1.3.4. Aceh berhak menguasai 70%
hasil dari semua cadangan hidrokarbon dan
sumber daya alam lainnya yang ada
saat ini dan di masa mendatang di wilayah Aceh maupun laut teritorial sekitar
Aceh.
1.3.5. Aceh melaksanakan
pembangunan dan pengelolaan semua pelabuhan
laut dan pelabuhan udara dalam
wilayah Aceh.
1.3.6. Aceh akan menikmati
perdagangan bebas dengan semua bagian
Republik Indonesia tanpa hambatan
pajak, tarif ataupun hambatan lainnya.
1.3.7. Aceh akan menikmati akses
langsung dan tanpa hambatan ke negara-
negara asing, melalui laut dan
udara.
1.3.8. Pemerintah RI bertekad
untuk menciptakan transparansi dalam
pengumpulan dan pengalokasian
pendapatan antara Pemerintah Pusat dan Aceh dengan menyetujui auditor luar
melakukan verifikasi atas kegiatan tersebut dan menyampaikan hasil-hasilnya
kepada Kepala Pemerintah Aceh.
1.3.9. GAM akan mencalonkan
wakil-wakilnya untuk berpartisipasi secara penuh
pada semua tingkatan dalam komisi
yang dibentuk untuk melaksanakan rekonstruksi pasca-Tsunami (BRR).
1.4.
Peraturan Perundang-undangan
1.4.1. Pemisahan kekuasaan antara
badan-badan legislatif, eksekutif dan
yudikatif akan diakui.
1.4.2. Legislatif Aceh akan
merumuskan kembali ketentuan hukum bagi Aceh
berdasarkan prinsip-prinsip
universal hak asasi manusia sebagaimana tercantum dalam Kovenan Internasional
Perserikatan Bangsa-bangsa mengenai Hak-hak Sipil dan Politik dan mengenai
Hak-hak Ekonomi, Sosial dan Budaya.
1.4.3. Suatu sistem peradilan
yang tidak memihak dan independen, termasuk
pengadilan tinggi, dibentuk di
Aceh di dalam sistem peradilan Republik Indonesia.

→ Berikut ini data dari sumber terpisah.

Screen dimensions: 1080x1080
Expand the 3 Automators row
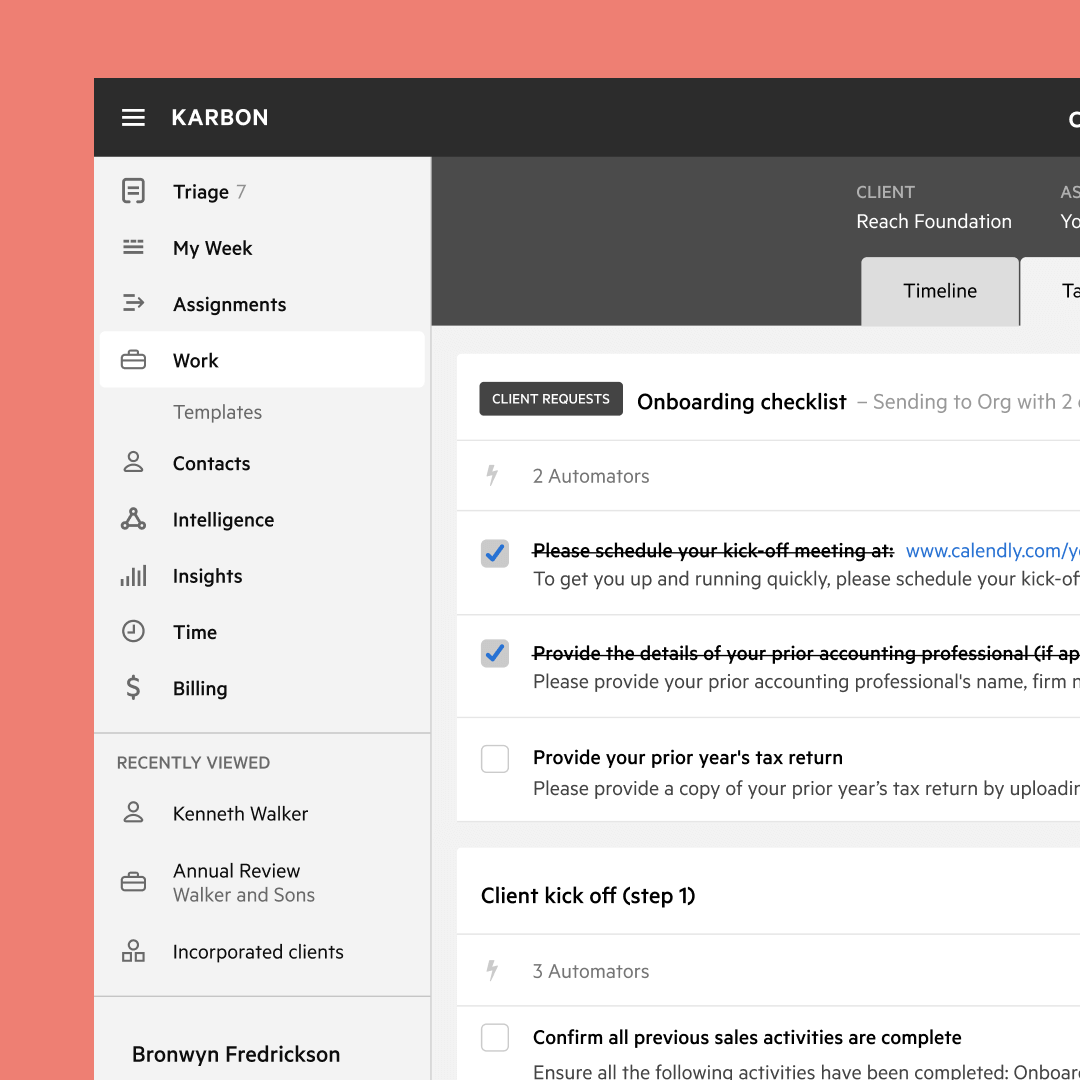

1.4.4. Pengangkatan Kepala
Kepolisian Aceh dan Kepala Kejaksaan Tinggi
harus mendapatkan persetujuan
Kepala Pemerintah Aceh. Penerimaan (rekruitmen) dan pelatihan anggota
kepolisian organik dan penuntut umum akan dilakukan dengan berkonsultasi dan
atas persetujuan Kepala
Pemerintahan Aceh, sesuai dengan
standar nasional yang berlaku.
1.4.5. Semua kejahatan sipil yang
dilakukan oleh aparat militer di Aceh akan
diadili pada pengadilan sipil di
Aceh.
2. HAK ASASI
MANUSIA
2.1. Pemerintah RI akan mematuhi
Kovenan Internasional Perserikatan Bangsa-bangsa mengenai Hak-hak Sipil dan
Politik dan mengenai Hak- hak Ekonomi, Sosial dan Budaya.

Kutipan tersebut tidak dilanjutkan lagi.